Today, the diamond is on public display in the Jewel House at the Tower of London, where it is seen by millions of visitors each year. The governments of India, Pakistan, Iran, and Afghanistan have all claimed rightful ownership of the Koh-i-Noor and demanded its return ever since India gained independence from the UK in 1947. The British government insists the gem was obtained legally under the terms of the Last Treaty of Lahore and has rejected the claims.

The Black Orlov, originally a larger uncut 195 carat diamond, was unearthed in India during the early 1800s. Despite its name and its smoky dark appearance, diamond is actually a deep, gunmetal gray in color. According to lore surrounding the Black Orlov, the diamond was stolen from a sacred shrine in southern Indian city of Pondicherry. The stone was allegedly removed from the eye of a statue of Brahma, the Hindu god of creation, wisdom, and magic.

The thief was said to have been a traveling monk who caused the curse to come upon any owner of the diamond because it was stolen. His final whereabouts were never known although some stories suggest he had been murdered and the diamond had been stolen. From there, the stone was passed from merchant to merchant, sold over and over again for many years.

The diamond was later acquired by the Russian princess Nadezhda Orlov, whom the stone was named after. During the 1917 Russian revolution, Princess Nadia fled Russia to the safety of Rome, with the diamond in her possession. In 1947, Princess Nadia leaped to her death from a building in central Rome, in what was believed to have been a suicide.

Around that same time, another member of Russian royalty, Princess Leonila Viktorovna-Bariatinsky had leaped to her death, in what again was believed to have been a suicide.
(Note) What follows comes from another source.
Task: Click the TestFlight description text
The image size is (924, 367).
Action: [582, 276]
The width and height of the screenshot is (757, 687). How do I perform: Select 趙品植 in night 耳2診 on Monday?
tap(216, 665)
Few details were available about her life at the time of her fatal jump, although it was later discovered that she had also been the owner of the Black Orlov Diamond.

In 1932, the diamond had been sold and found its way to the United States, imported by a European diamond dealer named J.W. Paris who was in search of a buyer. Little is known about J.W. Paris but within a week of arriving in New York he had sold the diamond. Shortly thereafter, that same year, he made his way to the top of a Manhattan skyscraper in the heart of 5th Avenue and jumped to his death. It is rumored that he had been suffering from anxiety due to business worries and that two letters were found in his possession at the time of his death; one addressed to his wife and the other to a fellow jeweler, but no details regarding the content of these were ever made public.

In the 1950s, an attempt was made to finally break the curse when the diamond was re-cut by an Austrian jeweler, at the request of its then owner. The cutting itself took two years but it was deemed a successful venture in terms of shedding the precious stone of its demons. The diamond has since passed through the hands of several private dealers, none of whom seem to have been affected by the curse. The 67.50-carat Black Orlov currently sits in a 108-diamond brooch, suspended from a 124-diamond necklace, and has been displayed at several museums, including the American Museum of Natural History in New York City and London's Natural History Museum.